While both sides can play this game, attempts to portray politicians as mentally ill should especially concern conservatives, because the mental health professions trend liberal. As an openly and vocally conservative psychiatrist, I know this all too well. While I was insulated from this reality to some degree in my training, since I did my psychiatric residency in the Air Force, it is a dynamic that has certainly not been lost on me since leaving the Air Force and joining the "real world."
This tendency toward liberalism is evident among rank-and-file mental health workers but is likely worse among academic mental health professionals who are more likely to be called upon to speculate publicly about the mental health of political figures. The liberal media are also more likely to countenance questions about the mental well-being of conservative politicians. With the media's undisguised hostility to Trump throughout the campaign and since his election and its willingness to openly advocate for its anti-Trump agenda, it is no longer credible to claim that the press is just a disinterested third party in these matters.
The left also has a disturbing history of attempting to use psychology to smear its opponents on the right. A notorious example is the 1950 publication of The Authoritarian Personality, which essentially attempted to demonstrate that everyone who isn't a leftist is an incipient fascist. The first author of The Authoritarian Personality was Theodor Adorno, who wasn't a trained mental health professional or psychometrician. He was a philosopher and a composer who was perhaps best known as a music critic before the publication of The Authoritarian Personality. Notably, Adorno was a member of the Frankfurt School, which arguably brought us the phenomenon of Cultural Marxism. The publication of The Authoritarian Personality is perhaps ground zero in its genesis.

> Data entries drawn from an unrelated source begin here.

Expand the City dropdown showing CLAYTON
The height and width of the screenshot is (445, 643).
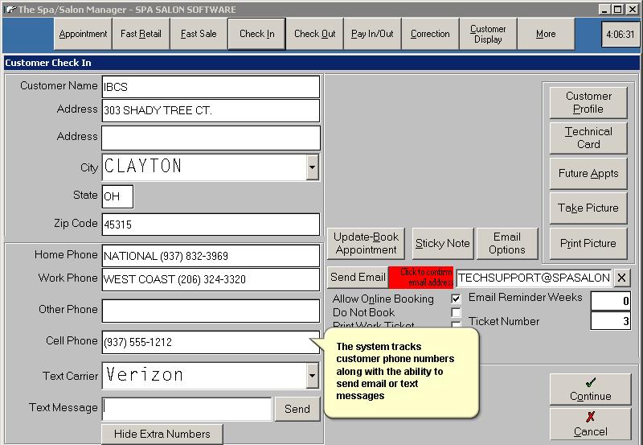(312, 167)

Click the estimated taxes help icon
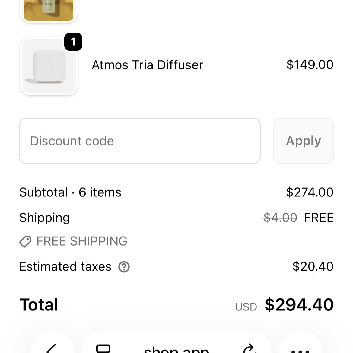[x=124, y=267]

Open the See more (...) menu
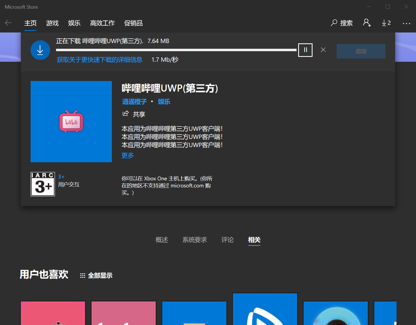(x=406, y=23)
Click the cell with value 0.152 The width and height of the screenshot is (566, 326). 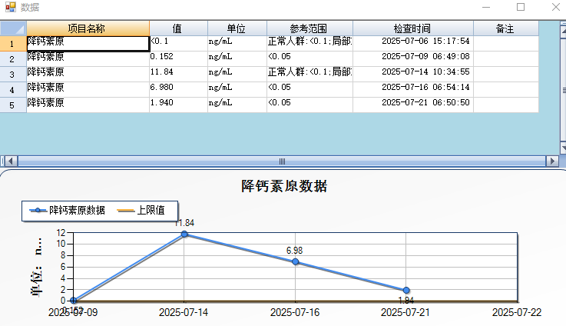[178, 57]
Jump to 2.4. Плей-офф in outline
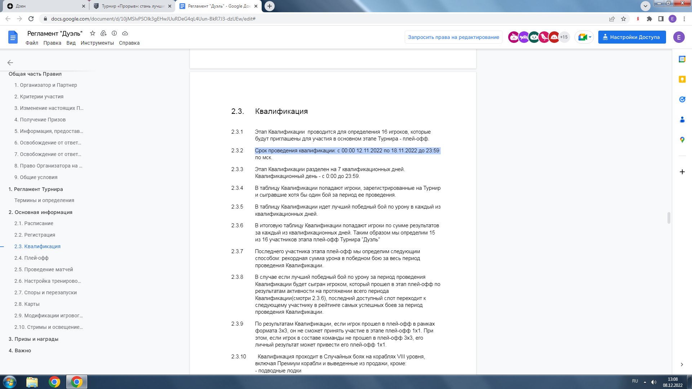The height and width of the screenshot is (389, 692). tap(31, 258)
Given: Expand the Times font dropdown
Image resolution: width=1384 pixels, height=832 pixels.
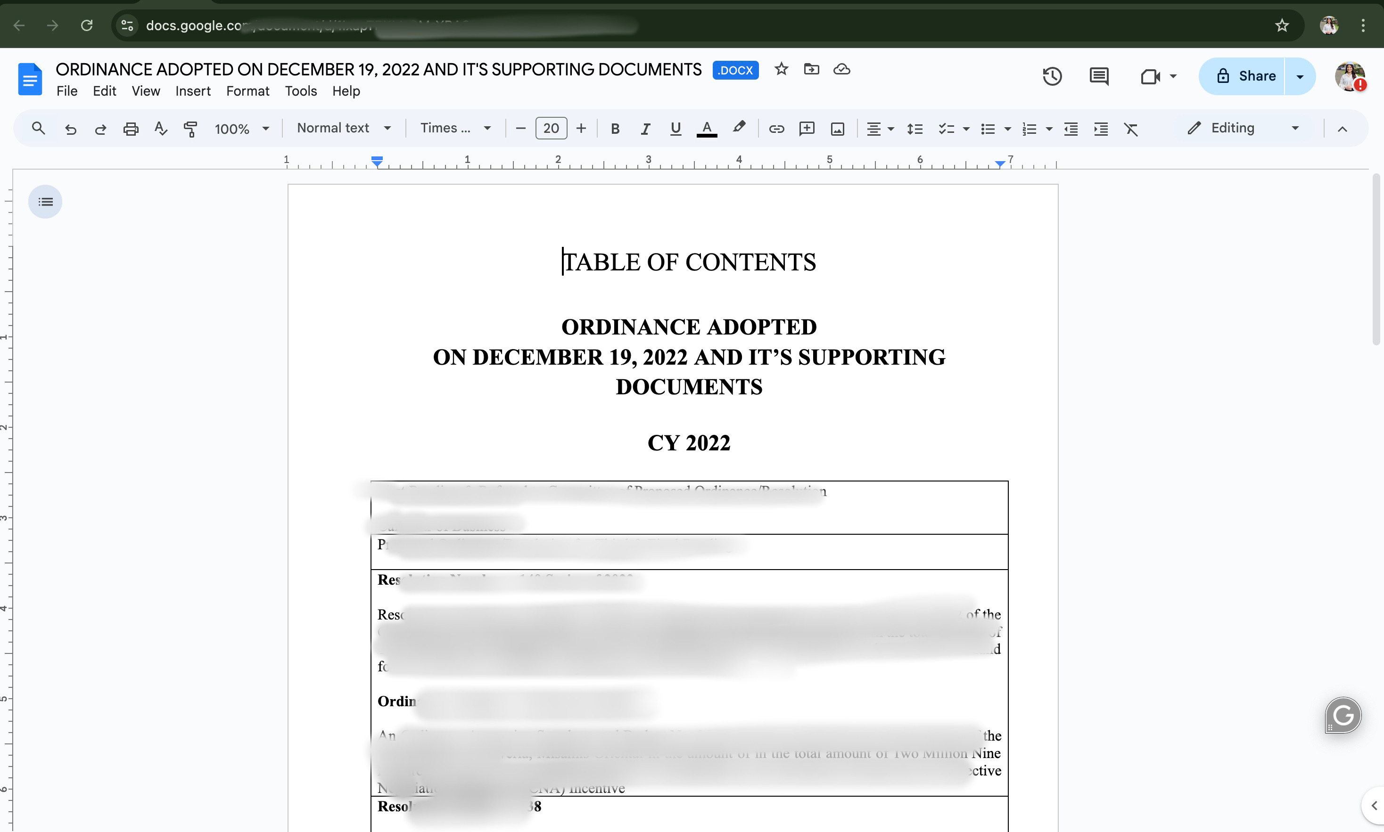Looking at the screenshot, I should (x=455, y=128).
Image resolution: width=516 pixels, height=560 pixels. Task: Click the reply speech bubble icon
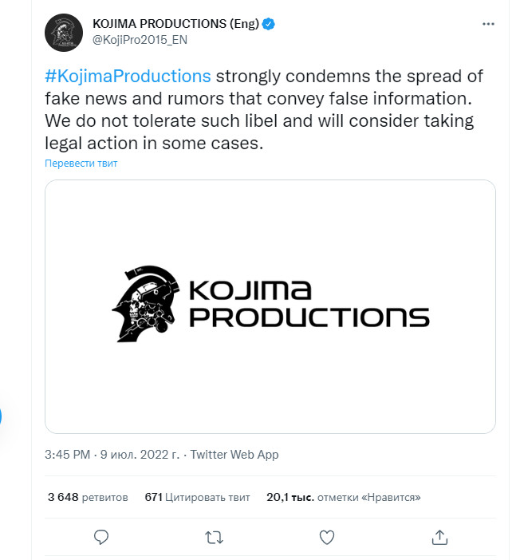point(100,537)
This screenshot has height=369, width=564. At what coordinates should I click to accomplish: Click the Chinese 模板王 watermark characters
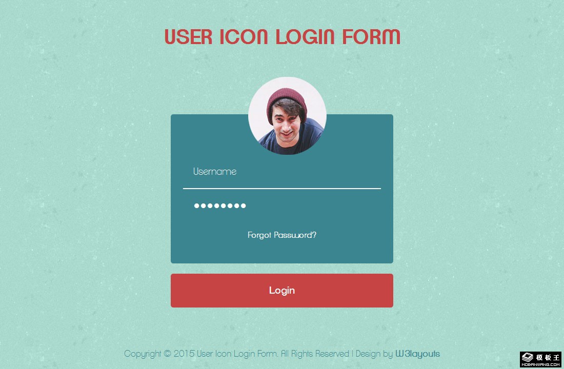pyautogui.click(x=548, y=358)
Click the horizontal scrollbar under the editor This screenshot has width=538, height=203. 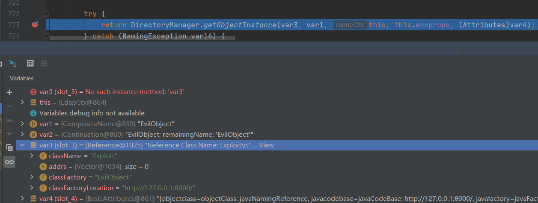(141, 38)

So again, while both sides can and do call the other side crazy, because of the nature of the mental health professions and the existence of a hostile media willing to amplify the left's narrative, dueling charges of crazy are a numbers game that it would be unwise for the right to play. The right, and civil discourse, for that matter, would be better served by a renewed respect for the wisdom of the Goldwater Rule and holding leftist mental health professionals accountable to it.